Nota a Commissione Tributaria Regionale della Puglia, Sez. IV, sentenza 2609 del 23 settembre 2021.

 

A cura di Francesco Fatone.

 

«Deve essere dichiarata la nullità dell’atto sollecito di pagamento che non contiene la benché minima indicazione degli elementi di fatto e di diritto su cui si fonda la pretesa, né le unità catastali di riferimento, né le superfici attinte, e nemmeno il relativo titolo costitutivo della pretesa».

 

La Commissione Tributaria Regionale della Puglia ha confermato la nullità di un sollecito di pagamento emesso per il pagamento della tassa sui rifiuti nei confronti di una società svolgente attività commerciale di vendita di capi d’abbigliamento, attesa l’omessa indicazione dei necessari elementi di fatto e di diritto fondanti la pretesa tributaria, ovvero per vizio di motivazione.

Con previsione di carattere generale il Legislatore fiscale ha stabilito che tutti gli atti impositivi portanti una richiesta di pagamento di tributi necessitano di essere appositamente motivati ai sensi dell’art.7 della L. 27 luglio 2000, n°212 (Statuto dei diritti del contribuente), ovvero necessitano di rendere noti al contribuente i presupposti di fatto e le ragioni in diritto che hanno determinato la richiesta di pagamento medesima. In materia di tributi locali, la norma cui fare riferimento è quella contenuta nell’art.1, comma 162, L. 27 dicembre 2006, n°296 (legge finanziaria 2007), ove è stata sostanzialmente trasposta la portata normativa di cui al citato art.7 della L. 212/2000.

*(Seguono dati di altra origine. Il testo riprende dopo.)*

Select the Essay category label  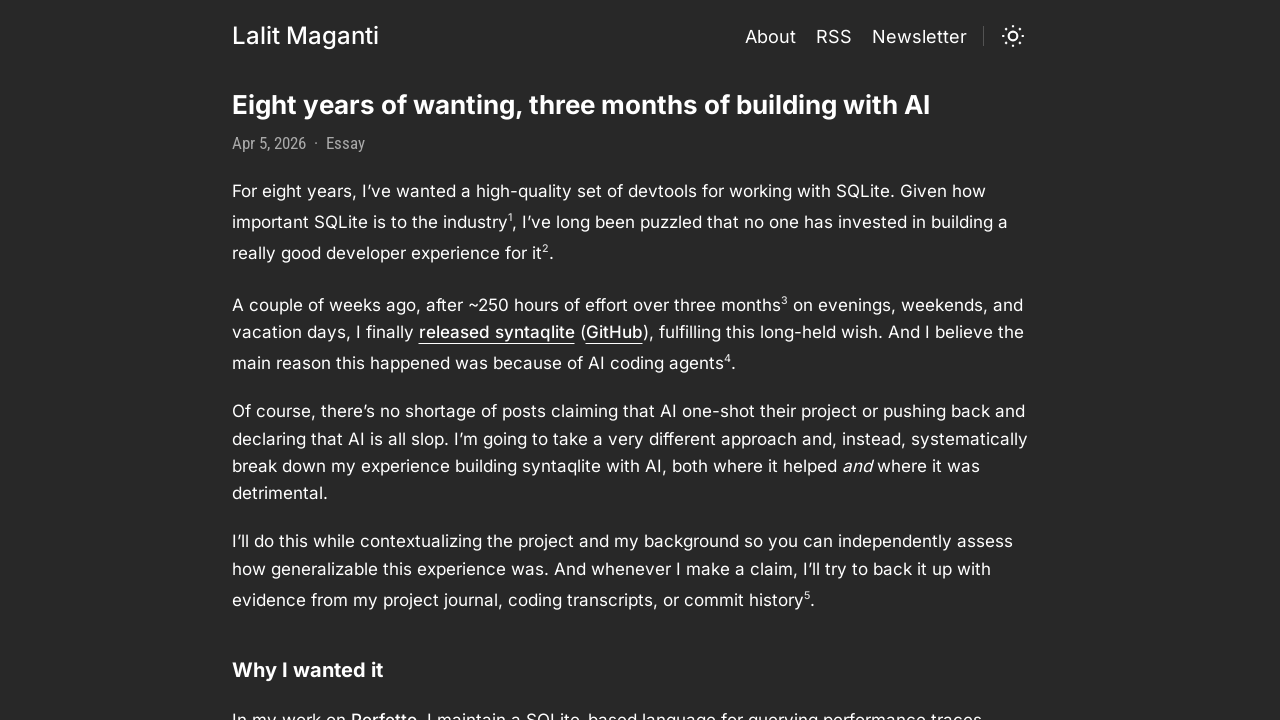(345, 143)
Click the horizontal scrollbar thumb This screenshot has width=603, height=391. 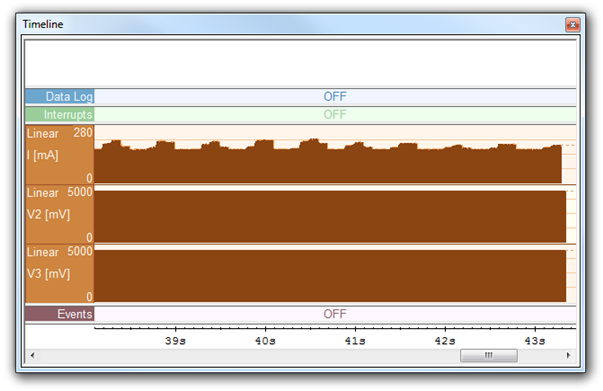click(x=488, y=355)
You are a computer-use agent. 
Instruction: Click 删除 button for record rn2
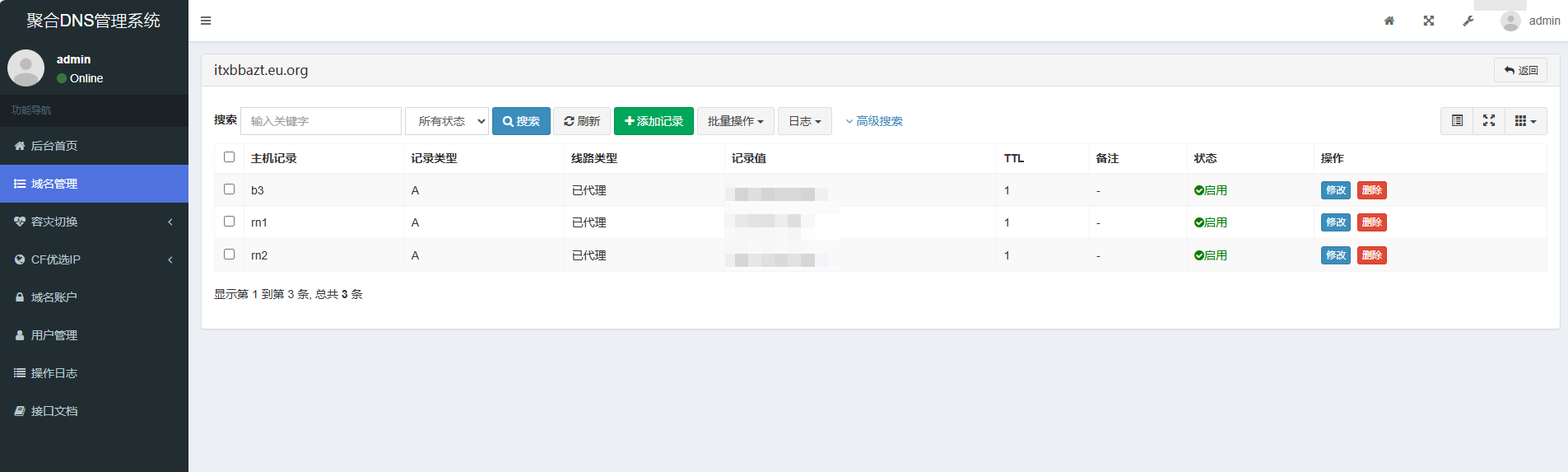click(x=1371, y=255)
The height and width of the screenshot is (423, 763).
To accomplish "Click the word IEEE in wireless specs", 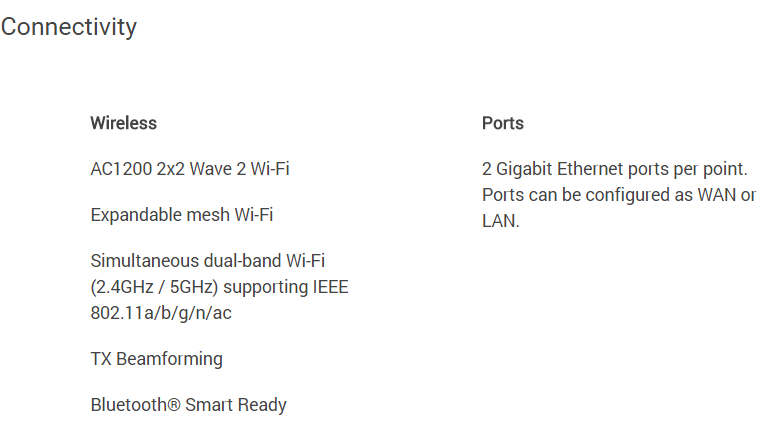I will [x=330, y=287].
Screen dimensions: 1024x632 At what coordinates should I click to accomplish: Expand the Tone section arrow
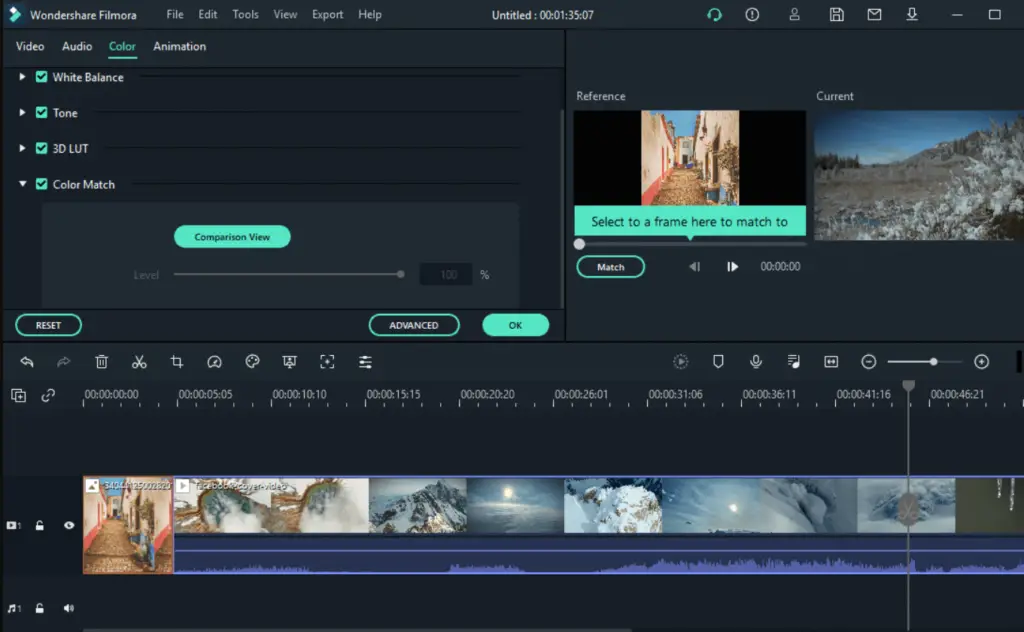[22, 113]
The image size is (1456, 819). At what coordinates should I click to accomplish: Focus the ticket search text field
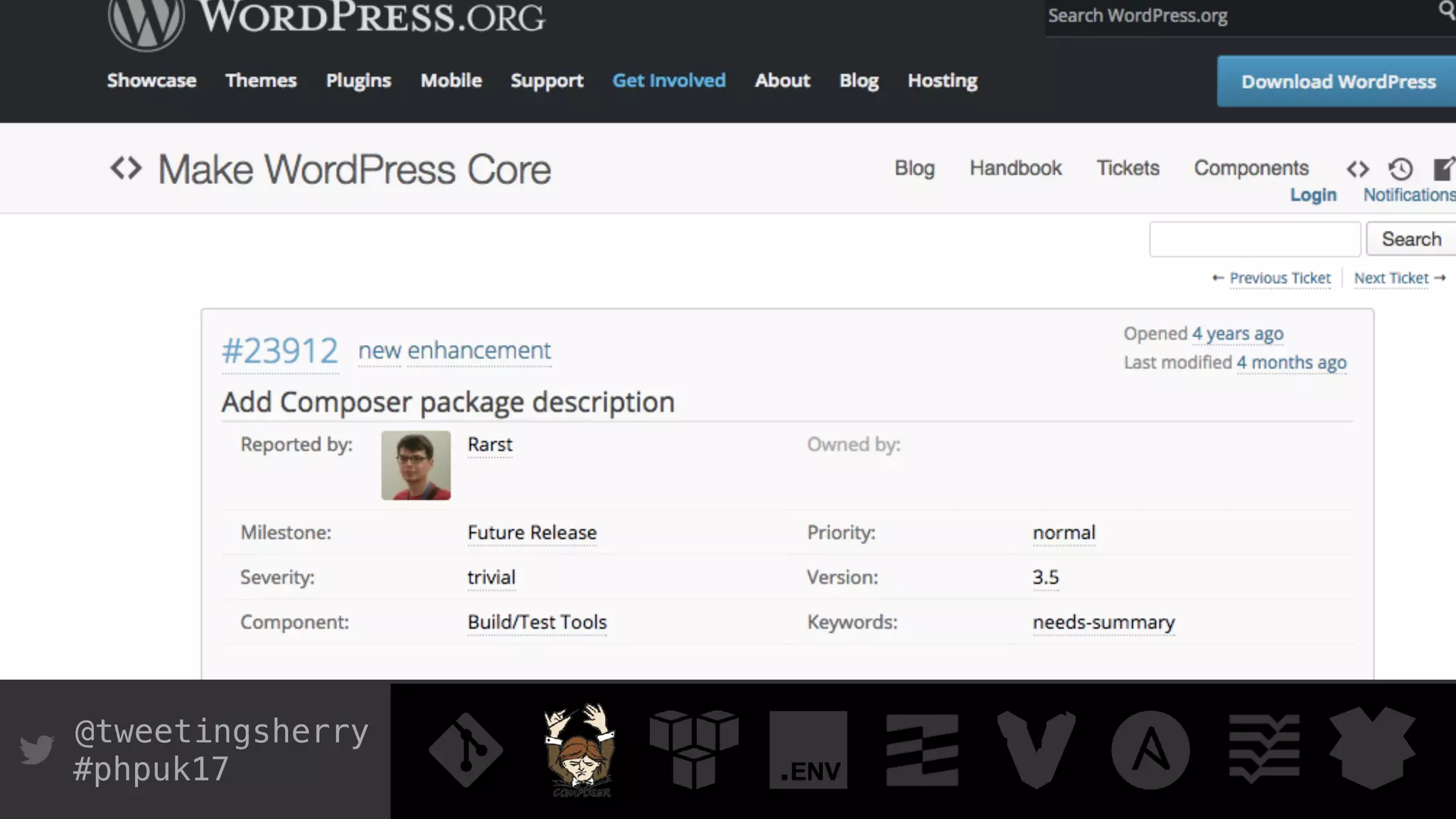[1255, 239]
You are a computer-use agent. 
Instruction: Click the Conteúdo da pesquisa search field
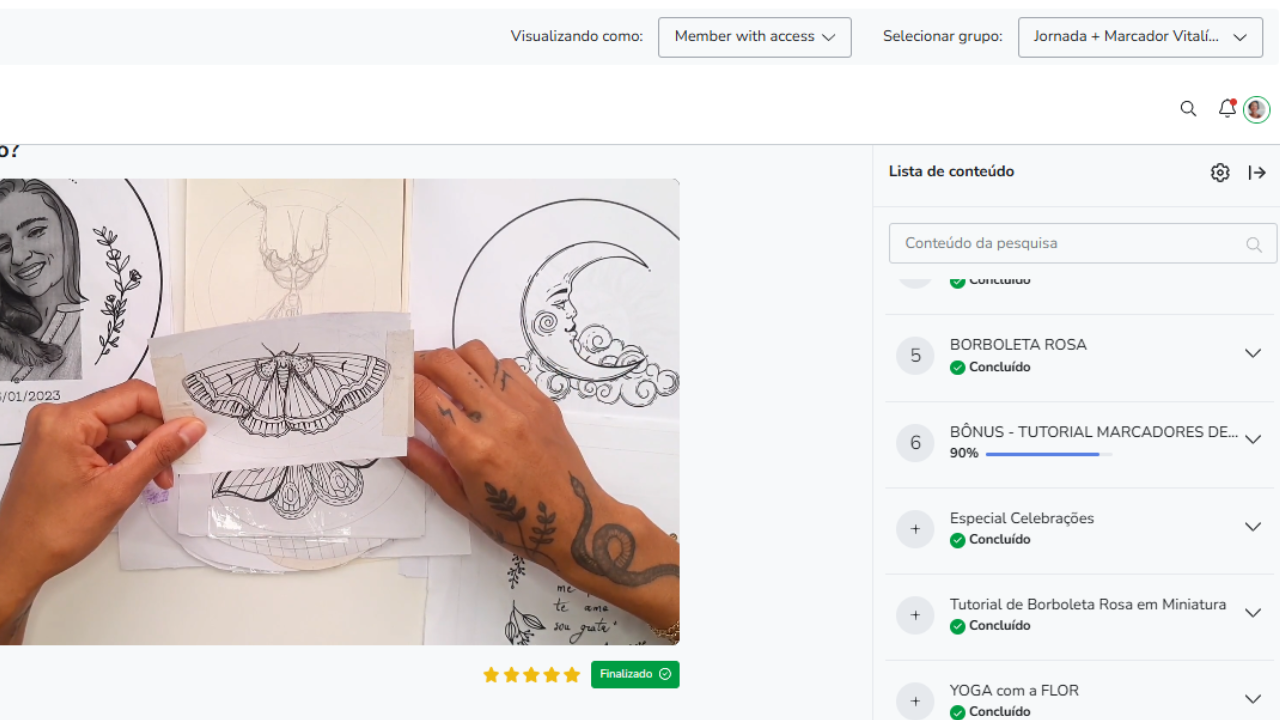(x=1070, y=243)
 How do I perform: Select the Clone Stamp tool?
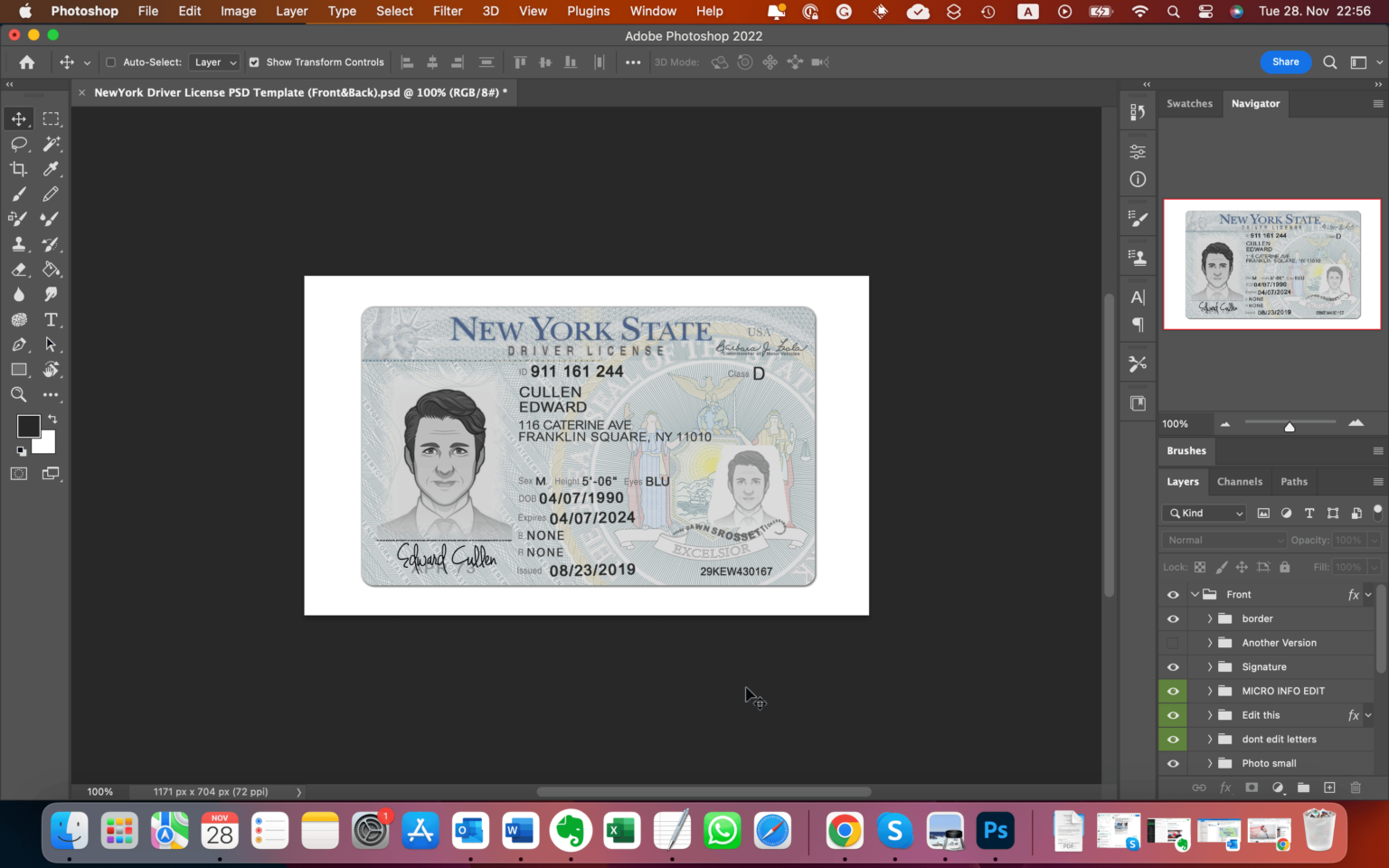[18, 243]
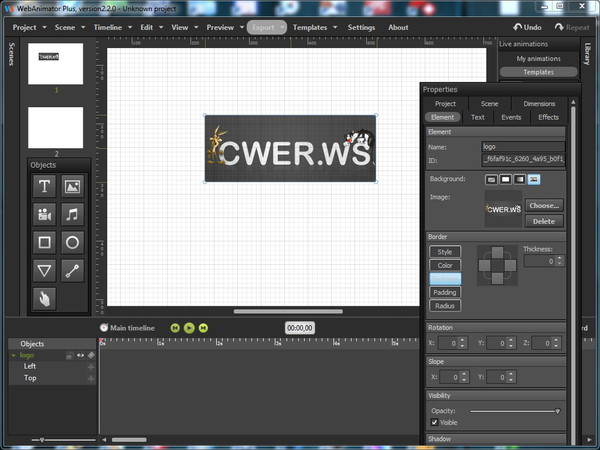
Task: Select the Image object tool
Action: point(72,186)
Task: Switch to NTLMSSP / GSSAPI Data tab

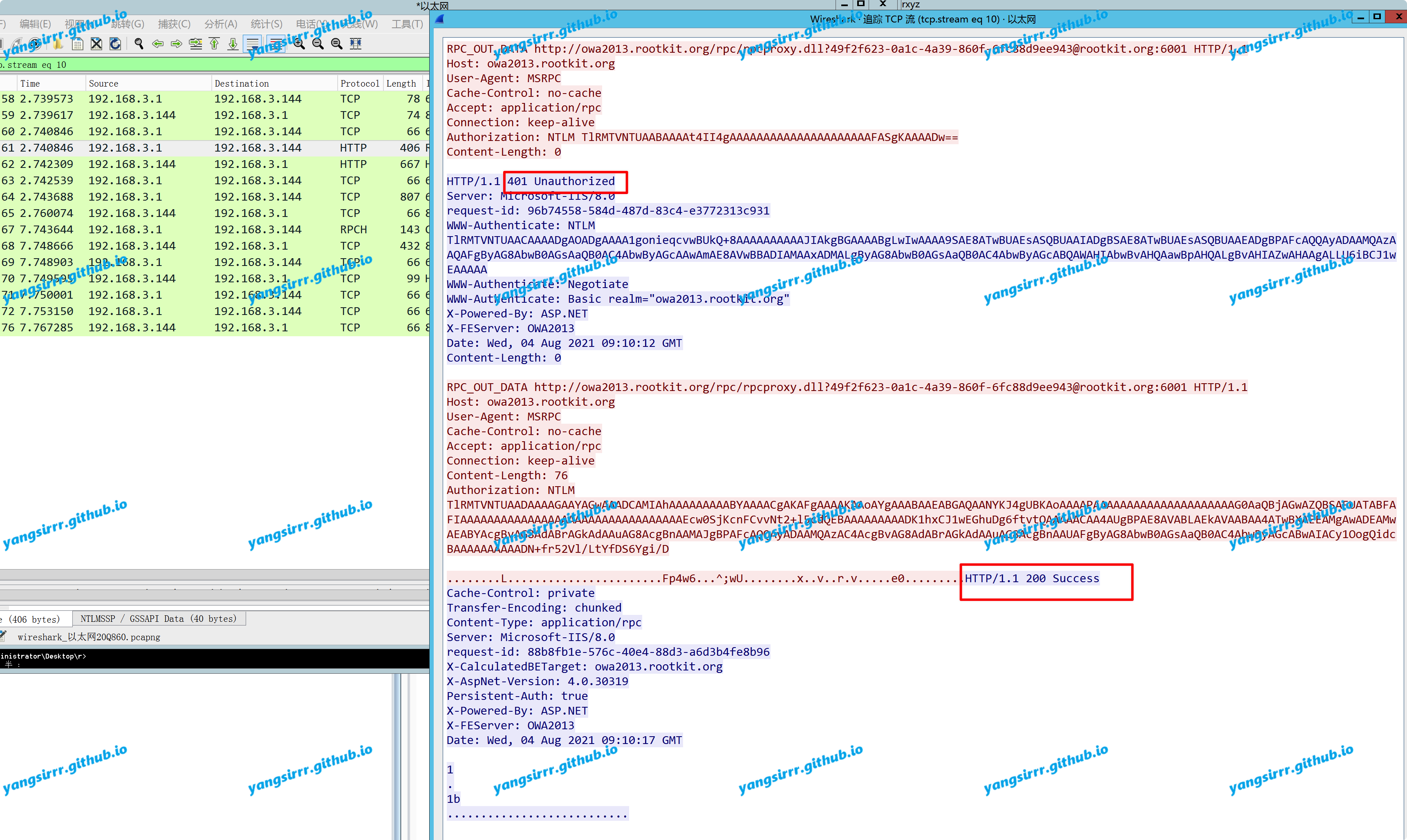Action: (159, 619)
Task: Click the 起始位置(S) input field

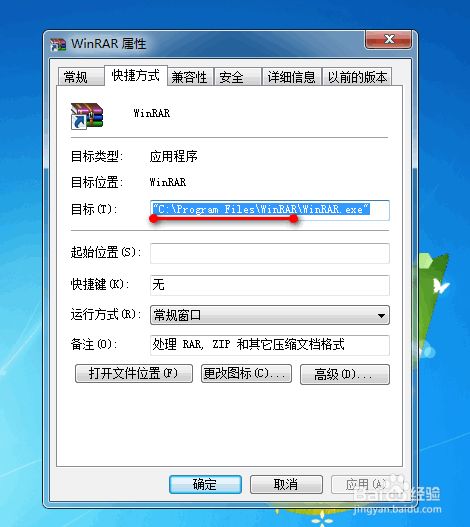Action: click(x=270, y=253)
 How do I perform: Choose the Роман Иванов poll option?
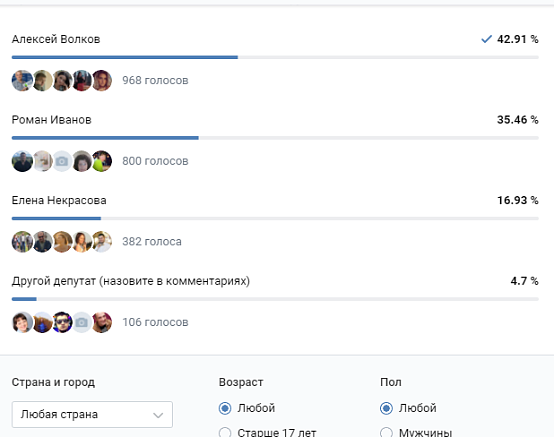52,120
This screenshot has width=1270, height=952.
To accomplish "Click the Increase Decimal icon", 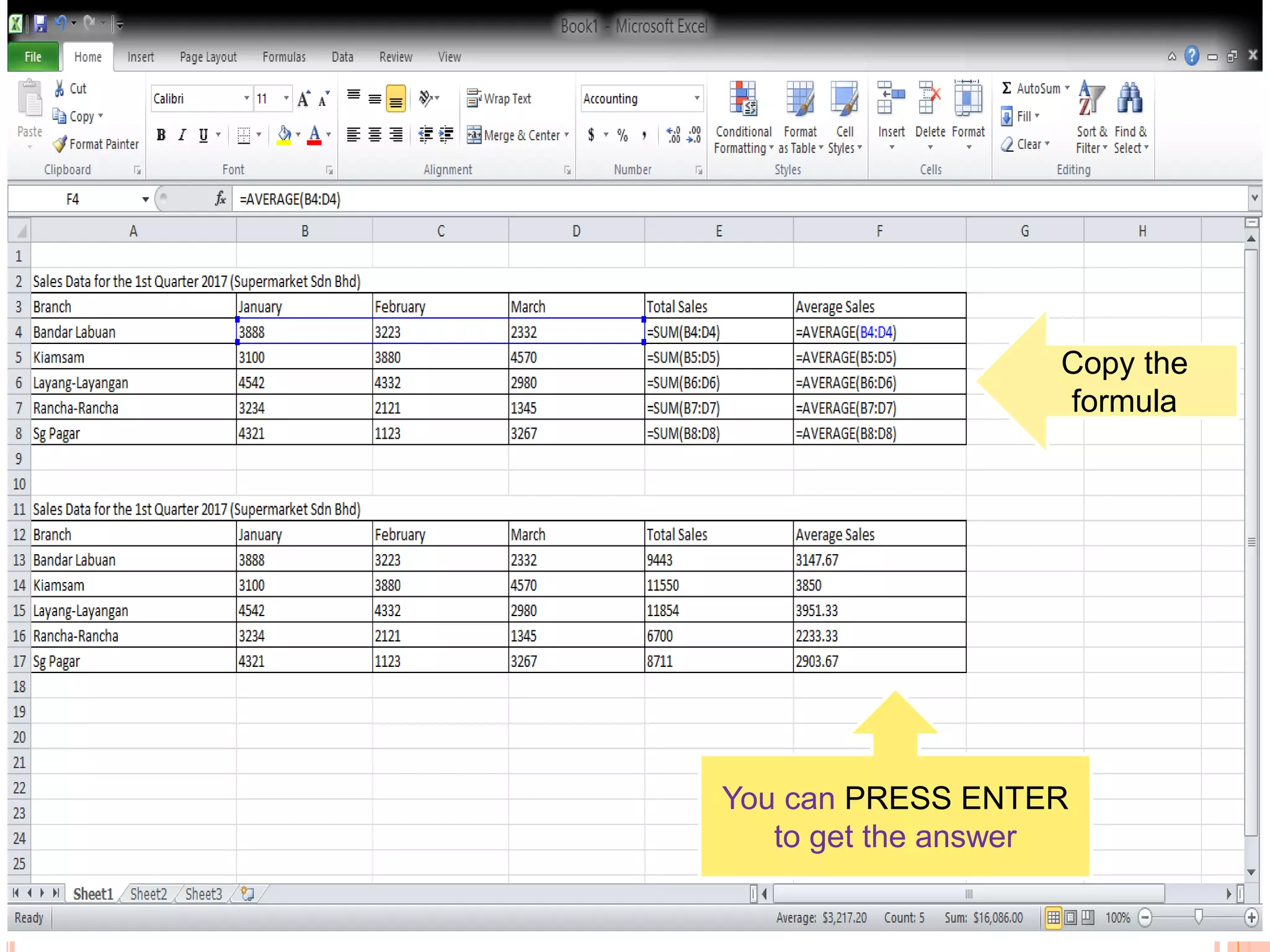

Nel caso deciso, il Giudice regionale, rigettando il gravame proposto dall’Amministrazione locale, ha confermato la nullità del sollecito di pagamento emesso per il recupero della tassa sui rifiuti per violazione della normativa succitata, e, in particolare, in quanto non recante elementi essenziali al fine di comprendere i motivi della tassazione: le coordinate catastali delle unità immobiliari oggetto della pretesa; le superfici, espresse in metri quadri, assoggettate a tassazione; il titolo costituivo della pretesa, per tale intendendosi l’insieme dei dati relativi al soggetto occupante dette unità immobiliari.

L’Estensore ha, altresì, evidenziato che l’Ente impositore neppure si è premurato di specificare se si è trattato di superfici dichiarate oppure accertate oppure rettificate.

Occorre specificare che l’atto impugnato dalla società contribuente è un sollecito di pagamento della TARES (tributo comunale sui rifiuti e sui servizi)[1] notificato a mezzo spedizione postale con avviso di ricevimento, per il quale si è posta la necessità di proporre ricorso alla Giustizia tributaria nel termine perentorio di sessanta giorni dalla data di consegna dell’atto. Il contenuto dell’atto, limitato alla sola indicazione dell’importo da versare senza le ulteriori specificazioni di cui innanzi,neppure in ordine alle aliquote applicate, ha condotto all’ovvio annullamento del sollecito.

 

Francesco Fatone

[1] Il tributo TARES fu introdotto dal D.L. 6 dicembre 2011, n°201 (Decreto Salva Italia), convertito con L. 22 dicembre 2011, n°214, con decorrenza dal 1° gennaio 2013. Sostituì i precedenti prelievi tributari sui rifiuti TIA e TARSU, ed è stato a sua volta sostituito dalla TARI (tassa sui rifiuti), con decorrenza dal 1° gennaio 2014, istituita con la L. 27 dicembre 2013, n°147 (legge di stabilità per il 2014).